Operating on Observability
This is the operational companion to Building Observability. That post covers the architecture decisions and deployment gotchas. This one covers what you actually type when you need to find out why something is broken, slow, or eating memory.
Overview
Frank’s observability stack has four moving parts:
- VictoriaMetrics (VMSingle + vmagent) – time-series metrics database and scraping engine, running in the
monitoringnamespace with a 20Gi Longhorn PVC and 1-month retention - Grafana at
http://192.168.55.203– dashboards and exploration, with OIDC auth via Authentik - Fluent Bit – DaemonSet on all nodes (including tainted control-plane and GPU nodes), shipping container logs
- VictoriaLogs – log storage with 14-day retention, queryable through Grafana’s Explore tab
Supporting collectors: node-exporter (hardware metrics on all nodes) and kube-state-metrics (Kubernetes object metrics).
Observing State
Grafana Dashboards
Open http://192.168.55.203 in a browser. The stack ships with pre-built dashboards under the “VictoriaMetrics” folder:
- Node Exporter Full – per-node CPU, memory, disk I/O, network, filesystem
- Kubernetes / Compute Resources / Cluster – cluster-wide CPU and memory requests vs limits vs actual usage
- Kubernetes / Compute Resources / Namespace – the same, broken down by namespace
- VMAgent – scrape targets, samples/sec, queue depth
These dashboards are provisioned by the Helm chart and survive Grafana pod restarts.
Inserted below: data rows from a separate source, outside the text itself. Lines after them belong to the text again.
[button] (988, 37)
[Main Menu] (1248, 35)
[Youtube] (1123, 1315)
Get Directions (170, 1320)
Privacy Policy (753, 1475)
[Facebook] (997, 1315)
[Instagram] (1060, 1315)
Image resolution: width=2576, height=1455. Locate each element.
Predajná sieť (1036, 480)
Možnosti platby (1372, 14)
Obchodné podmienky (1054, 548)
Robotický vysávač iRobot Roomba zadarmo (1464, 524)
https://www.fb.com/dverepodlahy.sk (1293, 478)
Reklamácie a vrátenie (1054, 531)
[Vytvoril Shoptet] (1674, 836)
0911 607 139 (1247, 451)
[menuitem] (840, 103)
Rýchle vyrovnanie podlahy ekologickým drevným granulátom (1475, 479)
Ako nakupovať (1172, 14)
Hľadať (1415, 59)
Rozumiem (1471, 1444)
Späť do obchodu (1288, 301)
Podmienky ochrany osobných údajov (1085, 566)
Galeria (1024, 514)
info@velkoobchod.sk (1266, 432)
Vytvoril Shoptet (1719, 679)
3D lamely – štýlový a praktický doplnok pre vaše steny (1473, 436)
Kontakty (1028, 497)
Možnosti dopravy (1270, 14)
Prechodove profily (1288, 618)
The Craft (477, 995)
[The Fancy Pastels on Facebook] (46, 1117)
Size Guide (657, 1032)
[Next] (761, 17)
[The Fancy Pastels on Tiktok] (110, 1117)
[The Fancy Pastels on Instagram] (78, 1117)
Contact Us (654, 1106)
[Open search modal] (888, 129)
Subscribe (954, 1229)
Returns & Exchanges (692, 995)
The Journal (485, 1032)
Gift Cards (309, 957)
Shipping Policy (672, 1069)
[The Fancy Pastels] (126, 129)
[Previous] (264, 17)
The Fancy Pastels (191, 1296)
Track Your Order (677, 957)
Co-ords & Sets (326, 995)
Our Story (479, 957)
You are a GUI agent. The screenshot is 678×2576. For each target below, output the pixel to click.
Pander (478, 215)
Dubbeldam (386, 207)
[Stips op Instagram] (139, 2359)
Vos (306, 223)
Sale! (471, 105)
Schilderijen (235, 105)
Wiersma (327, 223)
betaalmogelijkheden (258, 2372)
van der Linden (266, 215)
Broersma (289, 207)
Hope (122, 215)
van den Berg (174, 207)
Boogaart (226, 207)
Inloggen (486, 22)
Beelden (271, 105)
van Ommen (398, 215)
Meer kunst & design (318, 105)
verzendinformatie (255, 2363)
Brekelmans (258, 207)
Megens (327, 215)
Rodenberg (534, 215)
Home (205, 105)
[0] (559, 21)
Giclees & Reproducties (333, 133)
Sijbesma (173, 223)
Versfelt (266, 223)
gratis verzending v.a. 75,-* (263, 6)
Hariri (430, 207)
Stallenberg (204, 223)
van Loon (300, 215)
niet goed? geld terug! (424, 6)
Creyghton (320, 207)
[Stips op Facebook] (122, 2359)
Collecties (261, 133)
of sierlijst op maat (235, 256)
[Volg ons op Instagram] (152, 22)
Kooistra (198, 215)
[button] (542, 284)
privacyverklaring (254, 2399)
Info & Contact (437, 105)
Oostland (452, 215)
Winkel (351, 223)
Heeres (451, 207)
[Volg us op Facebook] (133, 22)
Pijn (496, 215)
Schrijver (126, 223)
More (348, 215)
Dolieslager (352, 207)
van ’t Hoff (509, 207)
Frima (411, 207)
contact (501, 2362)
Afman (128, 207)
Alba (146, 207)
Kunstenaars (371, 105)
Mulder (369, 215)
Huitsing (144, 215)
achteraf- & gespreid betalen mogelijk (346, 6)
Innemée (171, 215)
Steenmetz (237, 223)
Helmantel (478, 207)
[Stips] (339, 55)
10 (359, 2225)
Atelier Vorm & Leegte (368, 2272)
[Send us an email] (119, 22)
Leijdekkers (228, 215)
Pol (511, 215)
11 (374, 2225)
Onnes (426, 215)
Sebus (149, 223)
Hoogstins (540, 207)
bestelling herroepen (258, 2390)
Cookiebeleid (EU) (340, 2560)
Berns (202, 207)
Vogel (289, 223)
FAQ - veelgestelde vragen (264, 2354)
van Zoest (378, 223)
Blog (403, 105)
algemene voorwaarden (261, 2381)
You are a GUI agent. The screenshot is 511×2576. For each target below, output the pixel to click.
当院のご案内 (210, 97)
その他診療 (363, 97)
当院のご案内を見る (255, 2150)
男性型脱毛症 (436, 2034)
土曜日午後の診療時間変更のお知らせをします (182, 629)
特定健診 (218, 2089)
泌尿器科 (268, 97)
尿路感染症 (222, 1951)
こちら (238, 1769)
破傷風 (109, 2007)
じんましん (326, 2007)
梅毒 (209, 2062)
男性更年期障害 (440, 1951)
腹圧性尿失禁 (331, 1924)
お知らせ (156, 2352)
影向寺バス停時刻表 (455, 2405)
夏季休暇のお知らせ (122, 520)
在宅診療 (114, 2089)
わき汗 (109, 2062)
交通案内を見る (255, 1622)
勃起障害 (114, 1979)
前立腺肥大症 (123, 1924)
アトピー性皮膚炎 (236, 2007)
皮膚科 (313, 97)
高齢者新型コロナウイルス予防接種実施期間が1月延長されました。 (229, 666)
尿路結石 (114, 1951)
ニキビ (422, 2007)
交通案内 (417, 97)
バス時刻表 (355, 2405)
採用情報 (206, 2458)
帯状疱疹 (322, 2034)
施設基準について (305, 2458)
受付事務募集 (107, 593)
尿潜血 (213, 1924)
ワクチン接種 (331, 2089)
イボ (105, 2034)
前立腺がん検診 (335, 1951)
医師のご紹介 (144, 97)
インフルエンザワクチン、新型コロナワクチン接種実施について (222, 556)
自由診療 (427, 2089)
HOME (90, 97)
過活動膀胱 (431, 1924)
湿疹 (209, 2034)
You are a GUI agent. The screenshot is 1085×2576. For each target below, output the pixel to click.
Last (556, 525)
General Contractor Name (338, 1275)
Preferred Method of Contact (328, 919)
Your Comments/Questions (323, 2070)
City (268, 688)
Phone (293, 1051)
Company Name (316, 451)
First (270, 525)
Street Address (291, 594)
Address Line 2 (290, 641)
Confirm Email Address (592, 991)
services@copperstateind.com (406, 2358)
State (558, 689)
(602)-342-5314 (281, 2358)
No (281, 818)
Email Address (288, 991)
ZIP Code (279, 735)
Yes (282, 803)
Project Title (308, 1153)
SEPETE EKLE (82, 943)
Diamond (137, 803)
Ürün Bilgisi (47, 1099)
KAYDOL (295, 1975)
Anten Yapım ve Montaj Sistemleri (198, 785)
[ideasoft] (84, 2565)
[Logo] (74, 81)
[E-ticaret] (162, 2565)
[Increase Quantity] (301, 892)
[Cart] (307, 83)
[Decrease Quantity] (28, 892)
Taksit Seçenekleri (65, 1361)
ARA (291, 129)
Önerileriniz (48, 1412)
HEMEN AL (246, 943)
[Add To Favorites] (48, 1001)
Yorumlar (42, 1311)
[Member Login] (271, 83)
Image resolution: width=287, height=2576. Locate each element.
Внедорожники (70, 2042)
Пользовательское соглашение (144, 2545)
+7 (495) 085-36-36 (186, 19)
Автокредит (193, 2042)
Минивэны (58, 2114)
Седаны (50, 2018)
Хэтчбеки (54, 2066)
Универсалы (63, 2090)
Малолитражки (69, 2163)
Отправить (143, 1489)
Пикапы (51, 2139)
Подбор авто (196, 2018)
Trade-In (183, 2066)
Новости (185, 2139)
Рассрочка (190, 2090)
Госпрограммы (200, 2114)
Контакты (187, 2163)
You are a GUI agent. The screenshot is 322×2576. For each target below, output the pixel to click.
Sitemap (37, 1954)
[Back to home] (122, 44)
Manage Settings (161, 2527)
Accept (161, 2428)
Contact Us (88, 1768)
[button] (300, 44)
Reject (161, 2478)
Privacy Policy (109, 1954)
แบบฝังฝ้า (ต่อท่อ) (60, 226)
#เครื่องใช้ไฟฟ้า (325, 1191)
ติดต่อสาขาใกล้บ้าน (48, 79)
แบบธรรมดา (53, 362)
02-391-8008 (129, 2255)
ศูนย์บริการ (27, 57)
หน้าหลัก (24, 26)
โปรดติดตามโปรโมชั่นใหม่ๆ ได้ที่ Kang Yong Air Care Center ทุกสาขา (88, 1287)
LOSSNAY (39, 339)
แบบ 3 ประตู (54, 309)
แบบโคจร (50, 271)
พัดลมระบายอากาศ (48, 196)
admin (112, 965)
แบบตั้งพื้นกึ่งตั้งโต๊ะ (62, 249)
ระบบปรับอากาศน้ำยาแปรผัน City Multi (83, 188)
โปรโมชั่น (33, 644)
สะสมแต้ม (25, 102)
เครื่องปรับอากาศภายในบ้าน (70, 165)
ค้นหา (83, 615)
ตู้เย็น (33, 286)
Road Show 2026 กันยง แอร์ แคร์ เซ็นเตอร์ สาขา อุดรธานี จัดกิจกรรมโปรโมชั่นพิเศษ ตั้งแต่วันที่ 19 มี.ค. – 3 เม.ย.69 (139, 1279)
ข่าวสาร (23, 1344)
Querying Metrics with MetricsQL
For ad-hoc metric exploration, port-forward to VMSingle and use its built-in UI:
kubectl port-forward -n monitoring svc/vmsingle-victoria-metrics-victoria-metrics-k8s-stack 8429:8429Then open http://localhost:8429/vmui in your browser. MetricsQL is a superset of PromQL – any PromQL query works, plus extensions like keep_metric_names and range_median.
Some useful starter queries:
# CPU usage by node (1m average)
100 - (avg by(instance) (rate(node_cpu_seconds_total{mode="idle"}[1m])) * 100)
# Memory usage percentage by node
(1 - node_memory_MemAvailable_bytes / node_memory_MemTotal_bytes) * 100
# Pod restart counts in the last hour
increase(kube_pod_container_status_restarts_total[1h]) > 0
# Disk usage on Longhorn volumes
kubelet_volume_stats_used_bytes / kubelet_volume_stats_capacity_bytes * 100You can also query from the command line with curl:
kubectl port-forward -n monitoring svc/vmsingle-victoria-metrics-victoria-metrics-k8s-stack 8429:8429 &
curl -s 'http://localhost:8429/api/v1/query?query=up' | jq '.data.result[] | {instance: .metric.instance, up: .value[1]}'Querying Logs with VictoriaLogs
Logs are queryable through Grafana’s Explore tab – select the “VictoriaLogs” datasource and use LogsQL syntax:
# All logs from a namespace
{kubernetes_namespace_name="argocd"}
# Logs from a specific pod
{kubernetes_pod_name=~"victoria-metrics.*"}
# Error lines across the entire cluster
{kubernetes_namespace_name=~".+"} |= "error"
# Logs from the GPU node
{kubernetes_host="gpu-1"} | level:errorFor CLI access, port-forward to VictoriaLogs directly:
kubectl port-forward -n monitoring svc/victoria-logs-victoria-logs-single-server 9428:9428
curl -s 'http://localhost:9428/select/logsql/query?query={kubernetes_namespace_name="monitoring"}&limit=10' | jq .Checking Pipeline Health
Verify all pieces are running:
# vmagent is scraping
kubectl get pods -n monitoring -l app.kubernetes.io/name=vmagent
kubectl logs -n monitoring -l app.kubernetes.io/name=vmagent --tail=5
# Fluent Bit is running on all nodes
kubectl get ds -n monitoring fluent-bit
# DESIRED and READY counts should match (7 nodes)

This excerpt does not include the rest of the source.